24 is 8-bit color: 8 bits x 3 channels (red, green, blue).
With some media (uncompressed video, or png stills, etc.) you may see 32 bit color. This adds a fourth channel for "alpha" -- the transparency of each pixel. In this case, each pixel has four 8-bit values: red, green, blue, and alpha. The alpha value for each pixel indicates how transparent or opaque it is.
Hi Tim,
8 bits (1 byte?) sure doesn't sound like much color. Is that for the preview, or the actual video? What about 24 or 32 bit truecolor. What are they for? Is Vegas limited to the number of colors it can display? Are there settings on the camera or in the program to give better or more colors? Does the alpha channel make a big difference since it would control the shades of the other colors? Thanks. Cin
"Truecolor" is 24 bits total, 8 bits for each of the primary colors red, green, & blue. This allows 256 shades of brightness for each color for a total of 16,777,216 different colors. That's quite a few.
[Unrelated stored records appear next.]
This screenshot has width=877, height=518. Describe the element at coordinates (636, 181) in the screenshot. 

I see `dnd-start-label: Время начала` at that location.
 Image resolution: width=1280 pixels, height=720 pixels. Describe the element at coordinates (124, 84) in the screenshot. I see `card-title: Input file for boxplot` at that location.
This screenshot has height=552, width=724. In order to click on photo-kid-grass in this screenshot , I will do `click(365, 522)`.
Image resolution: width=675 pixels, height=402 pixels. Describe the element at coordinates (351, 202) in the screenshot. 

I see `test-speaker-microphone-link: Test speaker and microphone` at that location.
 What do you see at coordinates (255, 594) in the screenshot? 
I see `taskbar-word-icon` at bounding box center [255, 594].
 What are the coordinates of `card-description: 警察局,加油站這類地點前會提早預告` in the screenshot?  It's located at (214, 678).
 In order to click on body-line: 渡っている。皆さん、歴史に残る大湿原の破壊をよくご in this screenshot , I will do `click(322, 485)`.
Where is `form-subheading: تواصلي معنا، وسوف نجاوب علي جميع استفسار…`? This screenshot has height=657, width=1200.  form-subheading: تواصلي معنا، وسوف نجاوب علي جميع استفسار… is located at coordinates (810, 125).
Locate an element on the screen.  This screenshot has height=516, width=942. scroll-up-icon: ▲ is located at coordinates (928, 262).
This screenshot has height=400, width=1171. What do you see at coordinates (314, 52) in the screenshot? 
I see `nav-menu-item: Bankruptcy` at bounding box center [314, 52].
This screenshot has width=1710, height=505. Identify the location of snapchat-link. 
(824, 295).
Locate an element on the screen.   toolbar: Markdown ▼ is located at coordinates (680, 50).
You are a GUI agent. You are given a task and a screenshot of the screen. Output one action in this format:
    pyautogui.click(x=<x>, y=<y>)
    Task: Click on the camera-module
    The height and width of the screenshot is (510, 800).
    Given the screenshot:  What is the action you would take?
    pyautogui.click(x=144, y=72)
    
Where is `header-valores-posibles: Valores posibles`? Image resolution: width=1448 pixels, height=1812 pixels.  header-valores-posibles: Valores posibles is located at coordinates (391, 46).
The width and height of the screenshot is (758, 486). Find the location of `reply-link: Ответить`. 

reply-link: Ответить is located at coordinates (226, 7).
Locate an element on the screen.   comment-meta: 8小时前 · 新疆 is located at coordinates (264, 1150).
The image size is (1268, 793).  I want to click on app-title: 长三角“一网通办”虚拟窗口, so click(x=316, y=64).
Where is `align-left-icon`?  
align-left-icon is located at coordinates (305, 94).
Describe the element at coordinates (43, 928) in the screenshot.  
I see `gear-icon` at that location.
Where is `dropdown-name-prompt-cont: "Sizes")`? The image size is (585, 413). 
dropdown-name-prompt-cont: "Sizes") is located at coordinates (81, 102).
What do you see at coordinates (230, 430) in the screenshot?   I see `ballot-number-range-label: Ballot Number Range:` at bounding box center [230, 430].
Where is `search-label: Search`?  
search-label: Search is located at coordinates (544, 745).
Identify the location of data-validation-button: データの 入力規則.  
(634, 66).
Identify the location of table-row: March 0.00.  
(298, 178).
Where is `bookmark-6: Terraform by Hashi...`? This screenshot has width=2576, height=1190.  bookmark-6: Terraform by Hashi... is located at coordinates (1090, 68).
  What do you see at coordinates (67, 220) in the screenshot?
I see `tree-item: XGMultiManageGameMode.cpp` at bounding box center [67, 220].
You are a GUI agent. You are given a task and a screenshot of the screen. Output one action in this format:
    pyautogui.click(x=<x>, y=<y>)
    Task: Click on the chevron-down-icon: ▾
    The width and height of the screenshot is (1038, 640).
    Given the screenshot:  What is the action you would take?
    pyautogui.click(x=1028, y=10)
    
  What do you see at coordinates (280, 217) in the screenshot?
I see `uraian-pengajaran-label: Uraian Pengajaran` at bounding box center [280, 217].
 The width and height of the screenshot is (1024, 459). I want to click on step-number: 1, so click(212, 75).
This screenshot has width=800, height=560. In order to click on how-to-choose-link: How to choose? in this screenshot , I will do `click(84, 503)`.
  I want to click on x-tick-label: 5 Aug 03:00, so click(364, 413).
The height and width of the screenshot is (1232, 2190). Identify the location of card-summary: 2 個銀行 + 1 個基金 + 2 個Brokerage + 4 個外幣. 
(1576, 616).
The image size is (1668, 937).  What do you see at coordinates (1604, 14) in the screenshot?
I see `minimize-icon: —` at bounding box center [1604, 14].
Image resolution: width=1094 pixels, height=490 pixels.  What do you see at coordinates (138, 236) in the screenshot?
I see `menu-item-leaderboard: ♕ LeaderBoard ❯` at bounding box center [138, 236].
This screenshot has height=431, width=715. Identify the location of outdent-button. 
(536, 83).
Especially keeping in mind that if you want 16,777,217 colors you'll need 9 bits per pixel. They don't make 9 bit systems, so the next thing available is 10 bits. That allows 1,072,741,824 colors.
The first digital video editing software i ever used was a program i wrote myself on an Apple //gs. It had a 4 bit palatte that allowed a maximum of 16 colors. The frame size was a whopping 80x50, and i could achieve a frame rate of about 15fps. I had no hard drive, but i could store about 20 seconds of video on an 800KB floppy disk. Of course, it took about 10 minutes to load the video into RAM and about 15 minutes to save it back to the floppy. Wooooooo, heady times indeed! Who needs Vegas after all?